Gladman is now calling on the nation’s memorial to take full responsibility for more inclusive commemorations. 

“Anzac Day belongs to all Australians, and all Australians should feel welcome to attend Dawn Services,” he told Crikey. “But the imposition of Christianity at the Dawn Service at the Australian War Memorial, turning it into something more like a church service, makes many people feel alienated and puts up barriers to them attending.”

The Rationalist Society will be seeking a meeting with the AWM director in the coming weeks. Gladman has also raised concerns with the RSL in other capital cities, and said that he’d be taking the matter up with them again after an unsatisfactory response. Gladman added that the society planned to raise the issue in a submission to the upcoming UN Human Rights Council Universal Periodic Review, and that there was a change.org petition in the works. 

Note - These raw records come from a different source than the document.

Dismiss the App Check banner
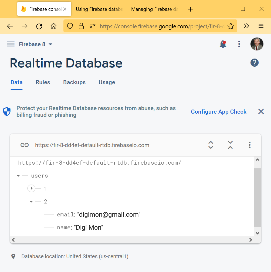 click(261, 112)
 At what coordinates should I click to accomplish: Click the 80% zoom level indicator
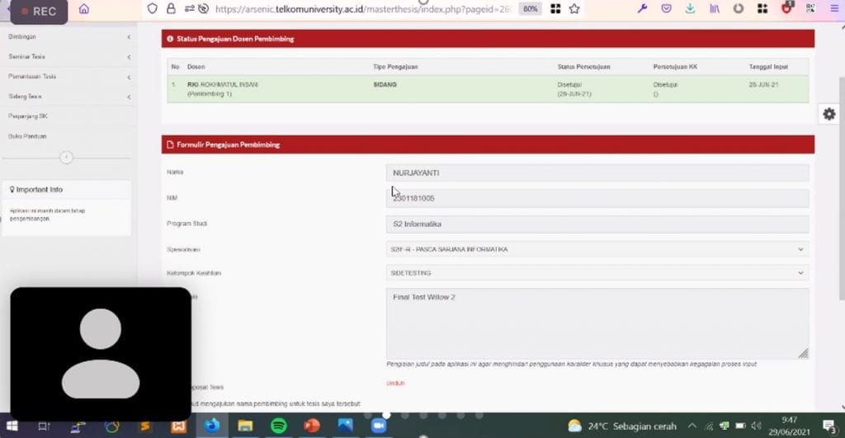point(531,9)
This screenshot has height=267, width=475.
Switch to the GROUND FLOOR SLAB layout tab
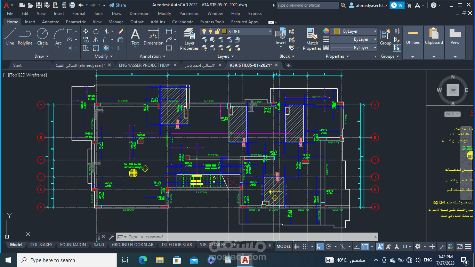click(132, 245)
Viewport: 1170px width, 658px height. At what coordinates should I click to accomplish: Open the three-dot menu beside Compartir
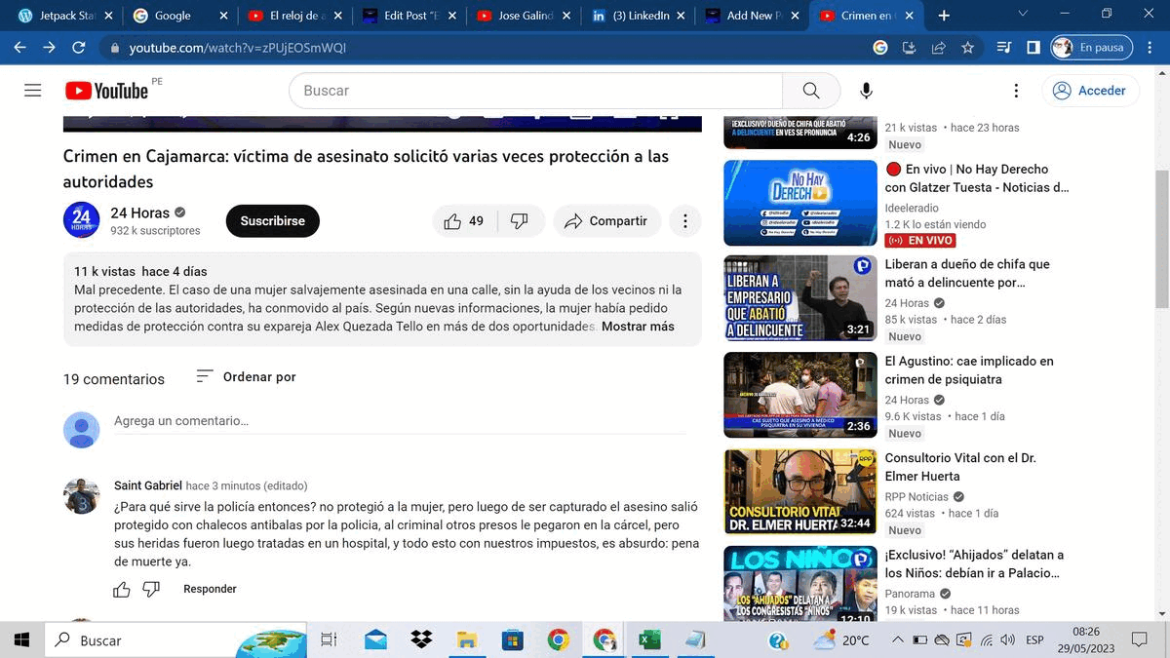point(685,220)
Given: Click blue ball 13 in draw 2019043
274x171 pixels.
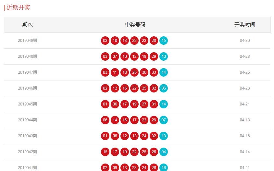Looking at the screenshot, I should click(x=164, y=136).
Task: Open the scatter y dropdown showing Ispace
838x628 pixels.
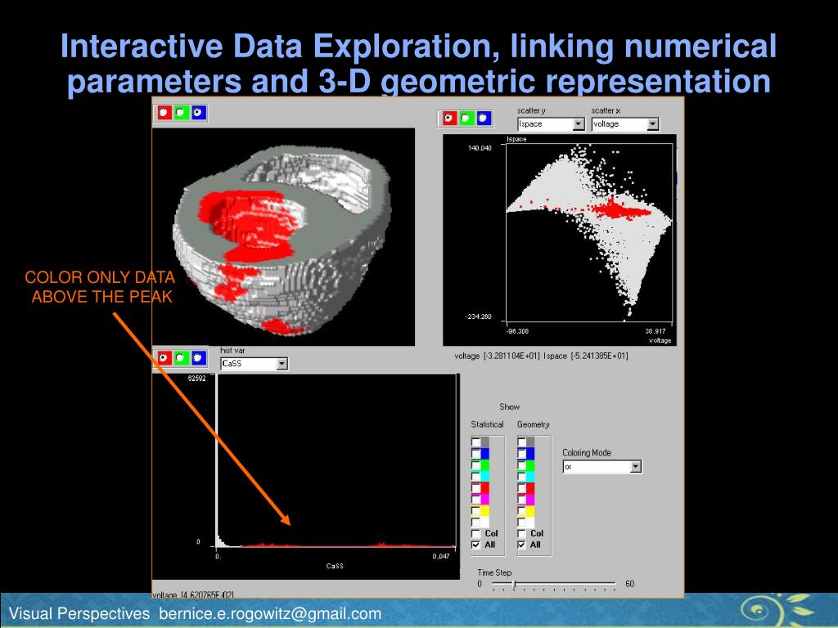Action: pyautogui.click(x=578, y=124)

Veteran Sam Proctor told Crikey that Brisbane’s service was now slightly less Christian after he wrote to organisers every year of his nine year of full-time service in the army, objecting to the religious content. He said it still included “hymn karaoke” with a “choir from the St Something-or-other Christian College sing five to six hymns, and the words up on screens all around the place in an attempt to get the crowd to sing them aloud”. He added: “Not that I’ve seen a single soul doing so, but they certainly give it a red-hot crack.”

Proctor, who served in the Royal Australian Corps of Signals in Brisbane, said in a submission to the Royal Commission into Defence and Veteran Suicide in 2022 that the Defence Army Ceremonial and Protocol Manual 2014 detailed an order of service “dripping with prayer, hymns, invocations, scriptural readings, benedictions, requiescats and more”. It included no less than 12 separate prayers, a bible reading and between two to five hymns, he said. 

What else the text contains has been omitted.